>> start SOURCE TEXT
Nongbri’s God’s Library: The Archaeology of the Earliest Christian Manuscripts offers a sober assessment of our knowledge of these texts. The author’s main argument is that many of our hypotheses are tentative and that we must proceed cautiously, awaiting the results of new studies, especially of “museum archaeology” (i.e., the history of collections). After relating the story of the Freer Manuscripts, Nongbri describes the physical aspects of ancient codices—their material, assemblage, and binding—as well as the messy business of assigning them dates and provenances. Then he examines the Beatty, Bodmer, and Oxyrhynchus papyri, referencing other finds, such as the Nag Hammadi Library.

Nongbri stresses that dating early manuscripts can be challenging. If we are extremely fortunate, a text will have a datable document on its reverse, or else be copied onto one. So the back of P.Ryl. 1.16, a scroll fragment of an unknown comedy, bears part of a letter from 253 or 256 CE, providing a secure terminus ante quem (50–51). A text might also have an instructive archaeological context. For instance, P.Dur. 10, a parchment fragment of a gospel harmony, comes from Dura Europos, a city destroyed in 257 CE, so it must be earlier than that (55). Finally, a codex’s leather cover might be reinforced by one or more datable documents (94–95). Papyri from the cover of P.Bodmer 23 contain financial information from the fourth century, affording a similar limit (167–68).
>> end SOURCE TEXT
*TO BE DONE*.
A - Please answer these about the review of Nongbri's book, one line each:
(i) Which three physical aspects of ancient codices does Nongbri describe?
(ii) In what year was Dura Europos destroyed?
(iii) What do the papyri from the cover of P.Bodmer 23 contain?
B - Write the next passage of the review of Nongbri's book, starting after its last sentence.
>> start DATA SEGMENT
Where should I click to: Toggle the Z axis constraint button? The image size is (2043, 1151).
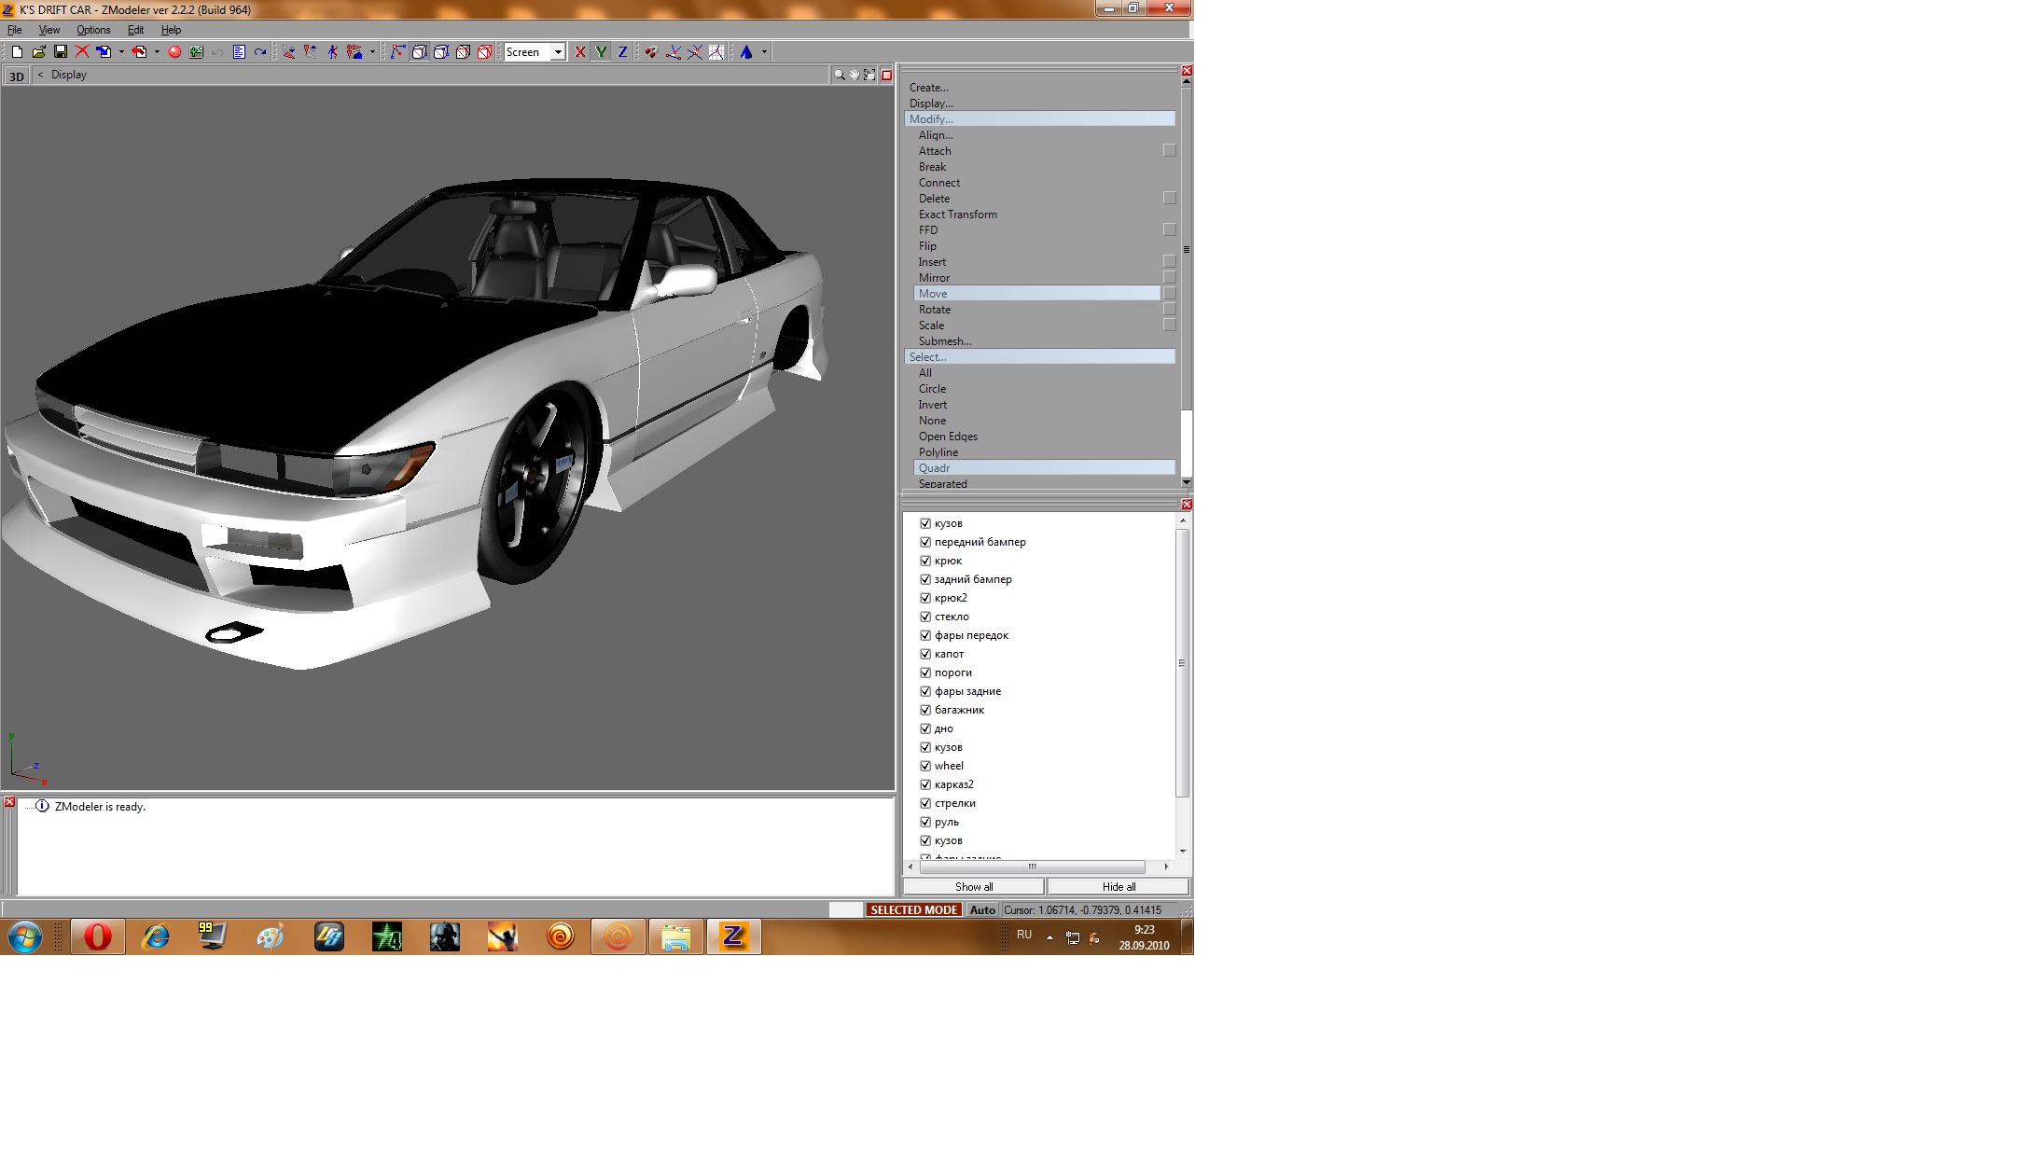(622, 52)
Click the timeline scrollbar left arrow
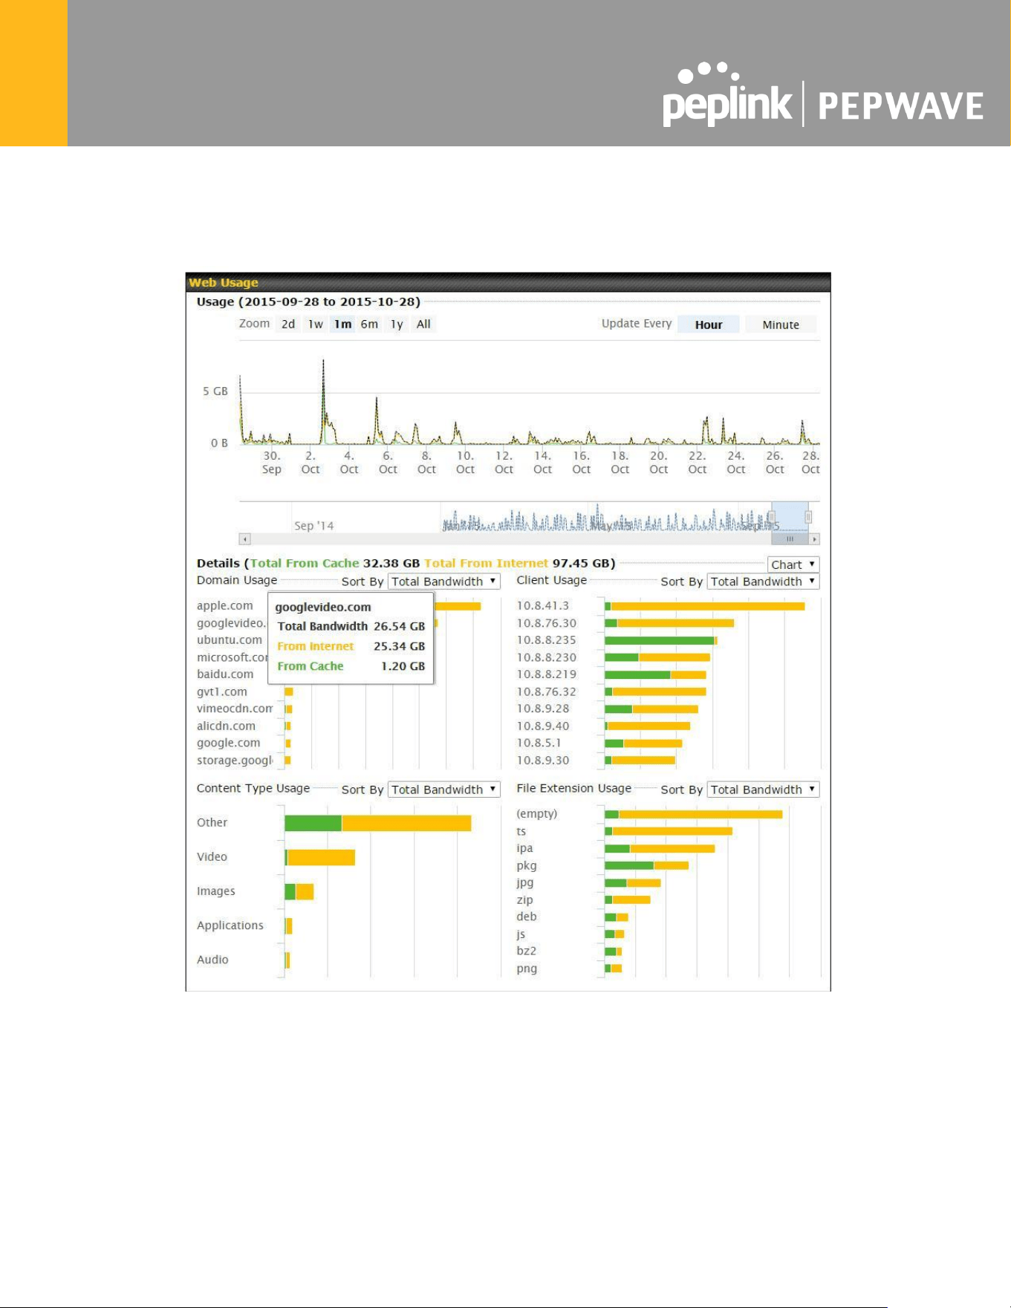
>> end DATA SEGMENT
*ANSWERS PROVIDED*.
A -
(i) Their material, assemblage, and binding.
(ii) 257 CE.
(iii) Financial information from the fourth century.

B -
In most cases, however, we must date documents chiefly based on paleography—that is, from handwriting. Nongbri rightly characterizes this analysis as inexact, particularly in view of the persistence of styles, individual predilections, and archaizing practices (59–72). And he notes that when texts are paleographically dated by comparison to hypothetically dated others, the reasoning becomes circular. Such is the case with some of the Beatty Papyri (154–55). Unfortunately, radiocarbon dating offers limited help, only yielding a probable range of dates, say 250 CE ± 50 years, with no greater likelihood attached to the median (74). Also of partial assistance is ink analysis; scribes started using inks with metallic compounds, which fade from black to brown, in the third and fourth centuries CE (80).

Nongbri adds that tracing origins can also be difficult. Professional archaeologists did not discover many of our materials—the Oxyrhynchus Papyri being notable exceptions (216–28, cf. 246)—so we must often depend on the unreliable accounts of locals and dealers. By way of example, Phocion J. Tano, an antiquities trader involved in the acquisition of the Bodmer Papyri and the Nag Hammadi Library, seems to have proposed three different findspots for the former: Dishna, Asyut, and Dabba (167). Incidentally, the aforementioned papyri from P.Bodmer 23’s cover are critical to resolving this issue. One mentions a man thought to be from Dendera, 25 km from the first site (168).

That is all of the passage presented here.